* **Assignment**
In full and without change, transcribe the records below.

┄┄┄┄┄┄

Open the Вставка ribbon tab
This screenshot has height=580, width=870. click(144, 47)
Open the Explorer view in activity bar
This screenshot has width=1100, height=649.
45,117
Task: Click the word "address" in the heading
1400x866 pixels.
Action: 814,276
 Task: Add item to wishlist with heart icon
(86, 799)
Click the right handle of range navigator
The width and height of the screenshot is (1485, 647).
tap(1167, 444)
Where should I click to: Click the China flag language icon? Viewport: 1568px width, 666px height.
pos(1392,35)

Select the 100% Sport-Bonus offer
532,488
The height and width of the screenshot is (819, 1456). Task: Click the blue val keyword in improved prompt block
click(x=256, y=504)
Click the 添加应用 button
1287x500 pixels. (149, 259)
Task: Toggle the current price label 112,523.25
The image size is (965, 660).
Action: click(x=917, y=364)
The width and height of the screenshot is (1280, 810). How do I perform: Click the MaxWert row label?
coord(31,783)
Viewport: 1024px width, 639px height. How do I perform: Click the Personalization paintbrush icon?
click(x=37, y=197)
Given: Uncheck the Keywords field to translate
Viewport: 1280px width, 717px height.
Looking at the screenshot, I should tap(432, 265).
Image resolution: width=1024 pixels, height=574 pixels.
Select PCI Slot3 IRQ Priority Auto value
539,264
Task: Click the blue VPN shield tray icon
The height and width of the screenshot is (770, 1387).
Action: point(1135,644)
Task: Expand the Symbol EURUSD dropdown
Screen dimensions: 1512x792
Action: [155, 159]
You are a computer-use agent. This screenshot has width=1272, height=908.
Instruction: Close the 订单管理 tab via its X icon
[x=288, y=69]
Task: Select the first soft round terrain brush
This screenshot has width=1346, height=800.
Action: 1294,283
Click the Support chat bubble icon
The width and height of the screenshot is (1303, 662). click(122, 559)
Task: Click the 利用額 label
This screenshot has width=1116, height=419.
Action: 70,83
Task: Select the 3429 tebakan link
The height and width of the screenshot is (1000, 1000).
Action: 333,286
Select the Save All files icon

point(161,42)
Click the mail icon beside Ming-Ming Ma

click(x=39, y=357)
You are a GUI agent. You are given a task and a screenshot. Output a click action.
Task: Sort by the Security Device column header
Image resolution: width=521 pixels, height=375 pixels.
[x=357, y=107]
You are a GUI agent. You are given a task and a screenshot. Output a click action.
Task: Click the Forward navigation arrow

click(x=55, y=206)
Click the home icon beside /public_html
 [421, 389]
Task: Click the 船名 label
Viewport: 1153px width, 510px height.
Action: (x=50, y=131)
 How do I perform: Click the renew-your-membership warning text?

┄┄┄┄┄┄

* **Answer to this task**
Open the Вставка ribbon tab
This screenshot has height=580, width=870. click(144, 47)
Open the Explorer view in activity bar
This screenshot has width=1100, height=649.
45,117
Task: Click the word "address" in the heading
1400x866 pixels.
Action: 814,276
 Task: Add item to wishlist with heart icon
(86, 799)
Click the right handle of range navigator
The width and height of the screenshot is (1485, 647).
tap(1167, 444)
Where should I click to: Click the China flag language icon? Viewport: 1568px width, 666px height.
pos(1392,35)

Select the 100% Sport-Bonus offer
532,488
The height and width of the screenshot is (819, 1456). Task: Click the blue val keyword in improved prompt block
click(x=256, y=504)
Click the 添加应用 button
1287x500 pixels. (149, 259)
Task: Toggle the current price label 112,523.25
The image size is (965, 660).
Action: click(x=917, y=364)
The width and height of the screenshot is (1280, 810). How do I perform: Click the MaxWert row label?
coord(31,783)
Viewport: 1024px width, 639px height. How do I perform: Click the Personalization paintbrush icon?
click(x=37, y=197)
Given: Uncheck the Keywords field to translate
Viewport: 1280px width, 717px height.
Looking at the screenshot, I should tap(432, 265).
Image resolution: width=1024 pixels, height=574 pixels.
Select PCI Slot3 IRQ Priority Auto value
539,264
Task: Click the blue VPN shield tray icon
The height and width of the screenshot is (770, 1387).
Action: point(1135,644)
Task: Expand the Symbol EURUSD dropdown
Screen dimensions: 1512x792
Action: [155, 159]
You are a computer-use agent. This screenshot has width=1272, height=908.
Instruction: Close the 订单管理 tab via its X icon
[x=288, y=69]
Task: Select the first soft round terrain brush
This screenshot has width=1346, height=800.
Action: 1294,283
Click the Support chat bubble icon
The width and height of the screenshot is (1303, 662). click(122, 559)
Task: Click the 利用額 label
This screenshot has width=1116, height=419.
Action: 70,83
Task: Select the 3429 tebakan link
The height and width of the screenshot is (1000, 1000).
Action: 333,286
Select the Save All files icon

point(161,42)
Click the mail icon beside Ming-Ming Ma

click(x=39, y=357)
You are a GUI agent. You are given a task and a screenshot. Output a click action.
Task: Sort by the Security Device column header
Image resolution: width=521 pixels, height=375 pixels.
[x=357, y=107]
You are a GUI agent. You are given a task and a screenshot. Output a click action.
Task: Click the Forward navigation arrow

click(x=55, y=206)
Click the home icon beside /public_html
 [421, 389]
Task: Click the 船名 label
Viewport: 1153px width, 510px height.
Action: (x=50, y=131)
 How do I perform: Click the renew-your-membership warning text?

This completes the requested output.